Sheesh, stop banging on about your Degree and get some common sense. Sadly, that's a skill that can not be taught at university. Remember, Education is one thing, Intelligence is another. The two do not all ways go hand in hand!

Nurse Anne said...

Um. Okay anonymous.

I don't think you have read a damn thing on this blog.

And anyway, you cannot train the uninterested. I can't turn them into Nurses.

I realised a long time ago that they only way forward was to shout out about it on a blog. Whistleblowing, quiting (as so many Nurses do) just isn't good.
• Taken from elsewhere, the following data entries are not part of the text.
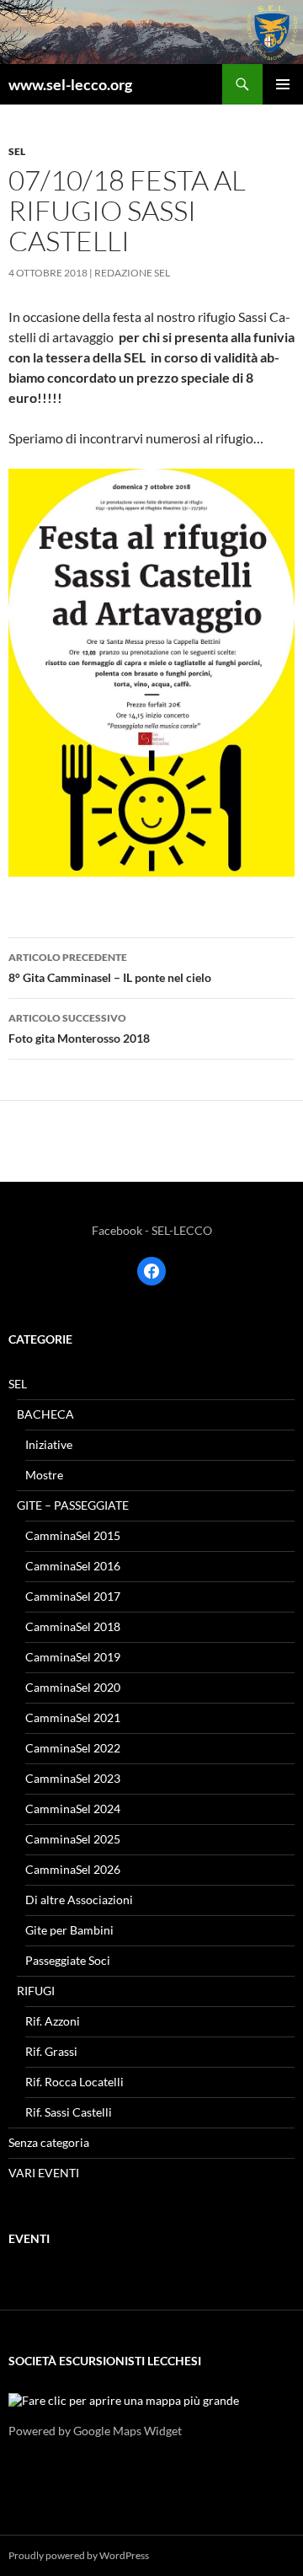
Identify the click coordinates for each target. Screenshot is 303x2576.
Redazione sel (132, 272)
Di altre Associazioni (79, 1899)
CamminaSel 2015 (72, 1535)
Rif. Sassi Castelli (68, 2112)
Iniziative (48, 1444)
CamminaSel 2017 (72, 1596)
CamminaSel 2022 (72, 1748)
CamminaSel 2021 (72, 1717)
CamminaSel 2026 (72, 1869)
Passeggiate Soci (67, 1960)
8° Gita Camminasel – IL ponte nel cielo (109, 968)
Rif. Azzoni (52, 2021)
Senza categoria (48, 2142)
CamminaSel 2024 (72, 1808)
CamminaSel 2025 (72, 1839)
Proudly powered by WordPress (78, 2555)
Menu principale (283, 84)
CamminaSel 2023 (72, 1778)
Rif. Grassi (51, 2051)
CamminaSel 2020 (72, 1687)
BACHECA (45, 1414)
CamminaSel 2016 (72, 1566)
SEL (16, 151)
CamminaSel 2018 (72, 1626)
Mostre (44, 1475)
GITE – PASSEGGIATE (73, 1505)
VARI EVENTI (43, 2172)
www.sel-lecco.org (70, 84)
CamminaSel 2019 (72, 1657)
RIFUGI (36, 1990)
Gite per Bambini (69, 1930)
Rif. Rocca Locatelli (74, 2081)
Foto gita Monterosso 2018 (79, 1028)
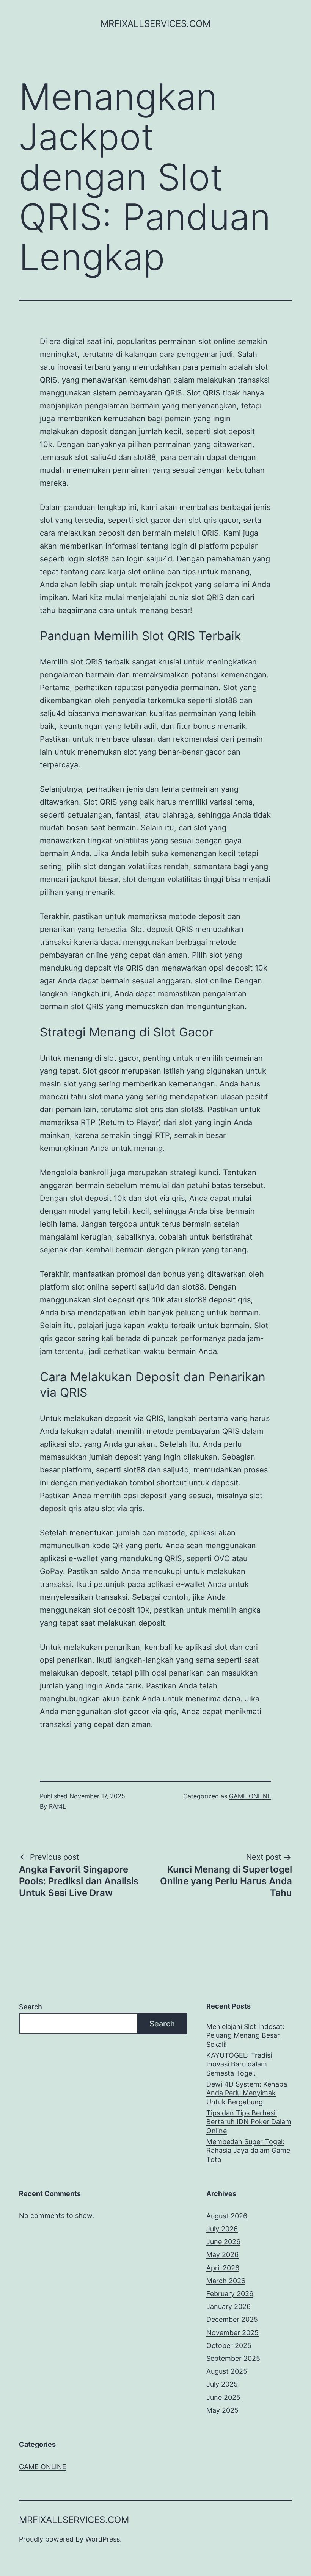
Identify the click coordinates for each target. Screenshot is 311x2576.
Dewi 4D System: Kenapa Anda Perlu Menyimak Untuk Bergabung (246, 2093)
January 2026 (228, 2306)
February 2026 (229, 2294)
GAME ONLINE (250, 1796)
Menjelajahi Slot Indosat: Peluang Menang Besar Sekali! (245, 2035)
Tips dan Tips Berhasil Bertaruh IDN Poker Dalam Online (248, 2122)
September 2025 (233, 2358)
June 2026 (223, 2242)
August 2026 (226, 2216)
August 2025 (226, 2371)
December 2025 (232, 2319)
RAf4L (57, 1806)
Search (30, 2007)
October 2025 (228, 2345)
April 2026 (222, 2268)
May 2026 (222, 2255)
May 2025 (222, 2410)
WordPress (102, 2539)
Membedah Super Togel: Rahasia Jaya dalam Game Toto (248, 2150)
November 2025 (232, 2333)
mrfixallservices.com (155, 23)
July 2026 (222, 2229)
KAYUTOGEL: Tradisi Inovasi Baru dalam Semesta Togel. (239, 2064)
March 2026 (225, 2281)
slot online (213, 980)
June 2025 (223, 2397)
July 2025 (222, 2384)
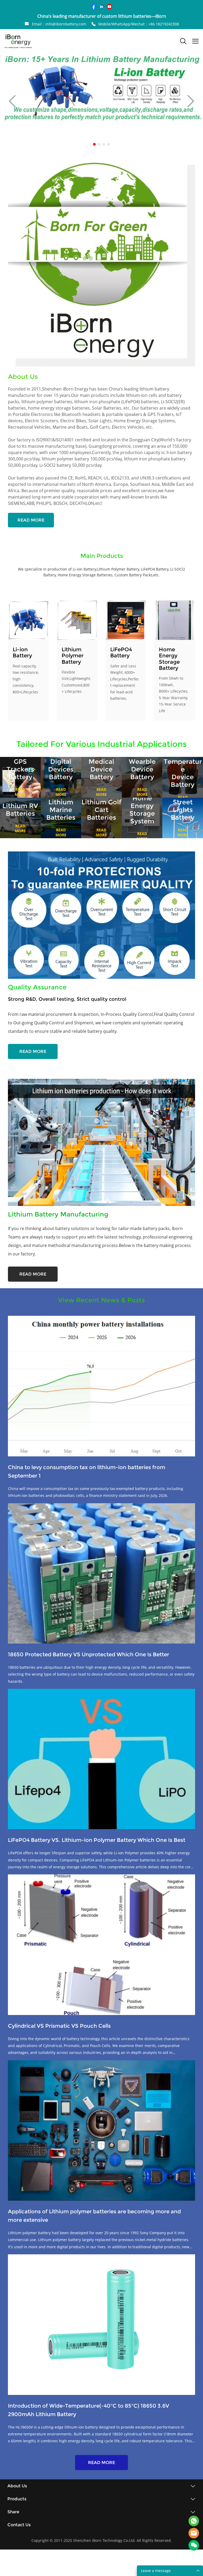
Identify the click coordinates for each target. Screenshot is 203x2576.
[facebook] (93, 7)
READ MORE (30, 520)
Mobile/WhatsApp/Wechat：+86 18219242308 (138, 23)
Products (16, 2498)
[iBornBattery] (193, 2521)
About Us (17, 2485)
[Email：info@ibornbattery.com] (26, 24)
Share (13, 2511)
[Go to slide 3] (104, 144)
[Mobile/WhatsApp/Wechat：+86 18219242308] (93, 24)
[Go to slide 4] (108, 144)
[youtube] (109, 7)
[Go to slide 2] (99, 144)
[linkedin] (101, 7)
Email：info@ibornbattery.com (59, 23)
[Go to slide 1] (94, 144)
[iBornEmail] (193, 2533)
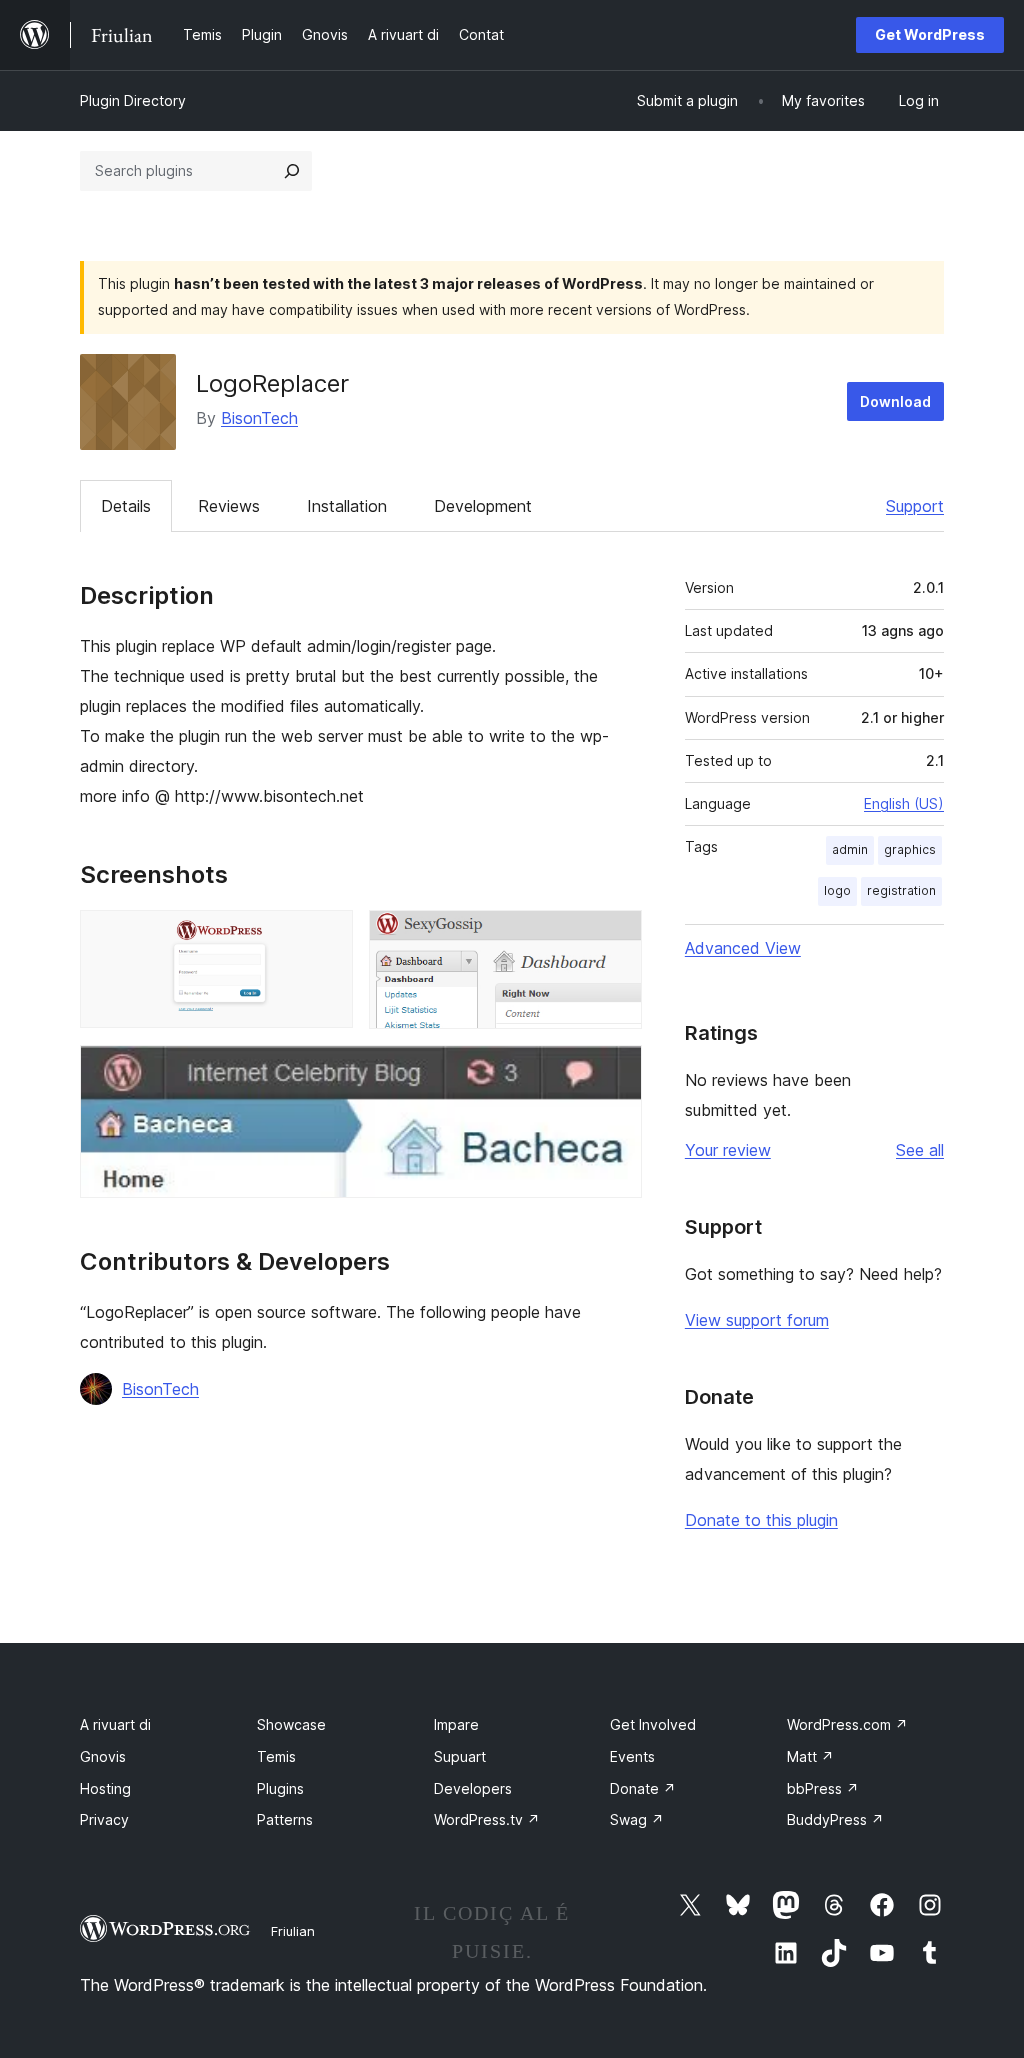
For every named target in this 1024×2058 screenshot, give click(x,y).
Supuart (460, 1756)
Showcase (291, 1724)
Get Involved (653, 1724)
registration (901, 890)
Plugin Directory (133, 100)
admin (850, 849)
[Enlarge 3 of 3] (615, 1072)
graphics (910, 849)
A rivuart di (115, 1724)
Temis (276, 1756)
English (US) (904, 803)
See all (920, 1150)
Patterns (285, 1819)
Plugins (280, 1788)
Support (915, 506)
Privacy (104, 1819)
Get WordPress (930, 34)
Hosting (105, 1788)
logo (837, 890)
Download (895, 401)
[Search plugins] (292, 171)
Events (632, 1756)
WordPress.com (847, 1724)
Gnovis (103, 1756)
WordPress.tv (487, 1819)
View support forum (757, 1320)
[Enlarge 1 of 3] (326, 937)
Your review (728, 1150)
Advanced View (743, 948)
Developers (473, 1788)
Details (126, 506)
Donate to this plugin (761, 1520)
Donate (643, 1788)
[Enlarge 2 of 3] (615, 937)
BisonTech (259, 418)
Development (483, 506)
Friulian (293, 1931)
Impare (456, 1724)
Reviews (229, 506)
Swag (637, 1819)
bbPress (823, 1788)
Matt (810, 1756)
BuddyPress (835, 1819)
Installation (347, 506)
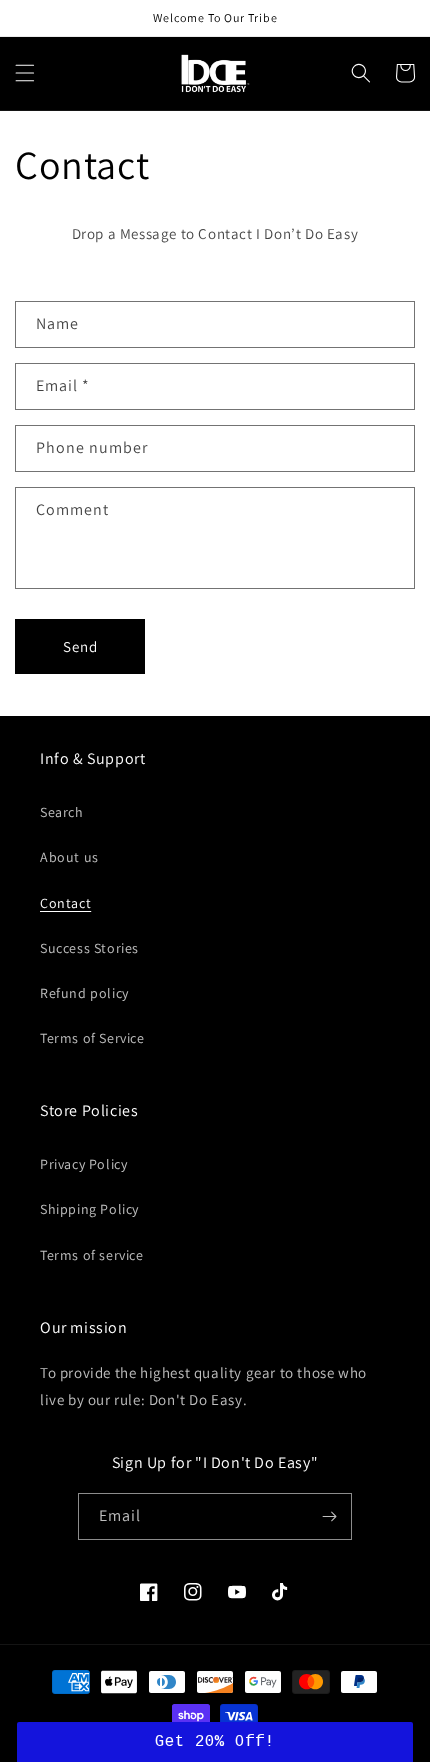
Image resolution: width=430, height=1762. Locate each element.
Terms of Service (92, 1038)
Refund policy (84, 993)
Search (62, 812)
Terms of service (92, 1255)
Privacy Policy (83, 1164)
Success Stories (89, 948)
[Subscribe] (329, 1516)
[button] (25, 73)
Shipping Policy (89, 1209)
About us (69, 857)
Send (80, 646)
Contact (65, 903)
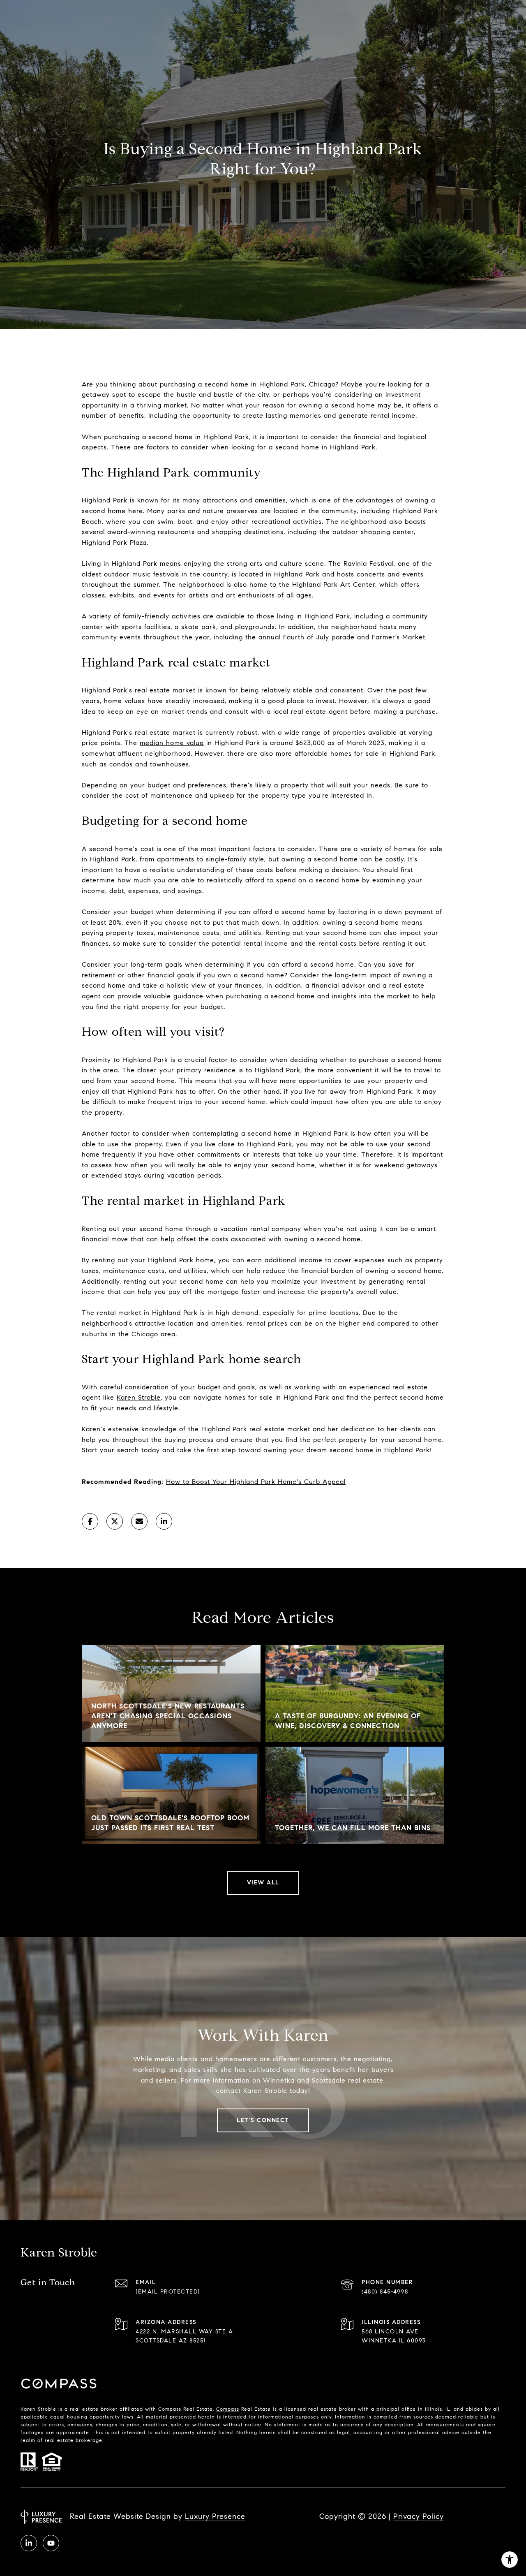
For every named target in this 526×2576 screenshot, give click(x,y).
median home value (172, 743)
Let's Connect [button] (263, 2120)
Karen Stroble (139, 1397)
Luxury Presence (215, 2516)
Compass (227, 2409)
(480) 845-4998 (385, 2291)
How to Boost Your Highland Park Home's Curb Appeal (256, 1482)
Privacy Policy (418, 2516)
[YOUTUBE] (51, 2543)
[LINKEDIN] (29, 2543)
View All (263, 1882)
We keep telling RNs to quit if they don't like it but really we need to work on retaining our RN's. How many more can we afford to lose to Canada, Australia, and the USA

Anonymous said...

Re. 20th August comment. What blathering on? I didn't mention anything about having a Degree. Anne mentions her Degree occasionally - good for her. How do you know I have one? Never assume! Actually I have two. I will try to remember that education is one thing and intelligence is another - I will pass these pearls of wisdom on to the next group of University students I teach. Qualifications are one thing and courtesy is another. There is a lack of the latter in the NHS as the rude tone of your response proves. The old saying that it is nice to be important but it is more important to be nice is very true.

Anonymous said...

Re. 20th August comment. What blathering on? I didn't mention anything about having a Degree. Anne mentions her Degree occasionally - good for her. How do you know I have one? Never assume! Actually I have two. I will try to remember that education is one thing and intelligence is another - I will pass these pearls of wisdom on to the next group of University students I teach. Qualifications are one thing and courtesy is another. There is a lack of the latter in the NHS as the rude tone of your response proves. The old saying that it is nice to be important but it is more important to be nice is very true.